Fortuna: Another result of the meeting is that Stan and I want to collaborate with the mental health clinics that actually have African clinicians to develop an evidence-based intervention for the kids around behavioral and emotional needs. The African clinicians can speak the language, so they can involve the parents and may know some culturally useful adaptations of the intervention.
Porche: We also hope to work with the African leaders and communities in developing other kinds of interventions. It’s important that these be truly collaborative, that the African leaders lead the way in the services provided.
Fortuna: Another thing that came out of the learning collaborative conference was the idea of building a New England network of researchers, African leaders, and providers sharing lessons learned—and maybe a web-based interactive learning network. I do some telemedicine already, and I’m interested in how technology can be a bridge for communication and information sharing.
Porche: The value of that two-day meeting will continue for a long time to come. We presented some of this work at the American Psychological Association annual convention in August, and one of the next big steps is for us to write up our results so we can publish them.

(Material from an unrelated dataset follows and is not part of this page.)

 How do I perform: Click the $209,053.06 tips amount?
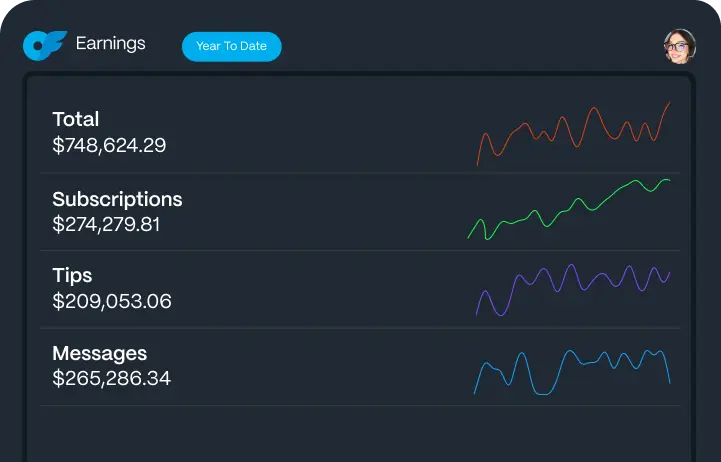pos(112,301)
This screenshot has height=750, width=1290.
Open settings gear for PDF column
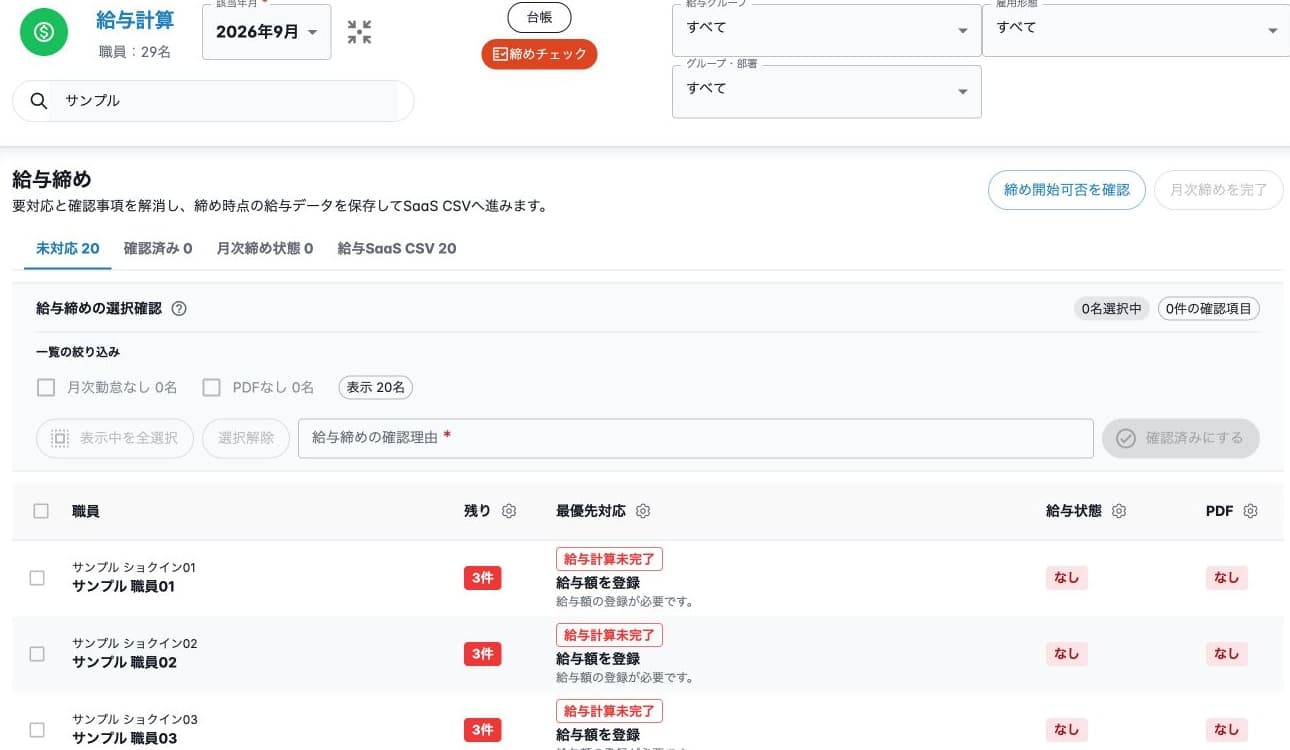1250,511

Fortuna: That’s an important piece that we don’t have money for.
Say a bit more about funding. In these economically difficult times, how do you find funding for what seems like a very specialized area of need?
Porche: I think there’s plenty of interest in immigrant and refugee communities as a growing population. What we’re learning seems specialized, but it has broader implications. We’re working on collaborative grants for those projects with the leaders and their communities. The Endowment for Health is interested in being one of several funding sources for the program to integrate parent support and afterschool tutoring for children, and the African Coalition leaders are looking for other grants.
Fortuna: Meanwhile, I’m putting in grant proposals with Stan for work with those leaders and African clinicians, probably focusing on mood and disruptive behaviors. The National Child Traumatic Stress Network and other agencies have a lot of interest in this area. And we’re putting out some other proposals in New Hampshire. There’s still evidence-based knowledge that’s needed.
Porche: It’s also true that all of us, including the African leaders, do a lot of work that’s not funded. It’s a matter of get-a-little-money-and-push-it-as-far-as-you-can—and a lot isn’t covered. It’s really a commitment and a labor of love.
Fortuna: It plays to our passion and why we do research—to make an impact for communities that are vulnerable, that need to have something work better.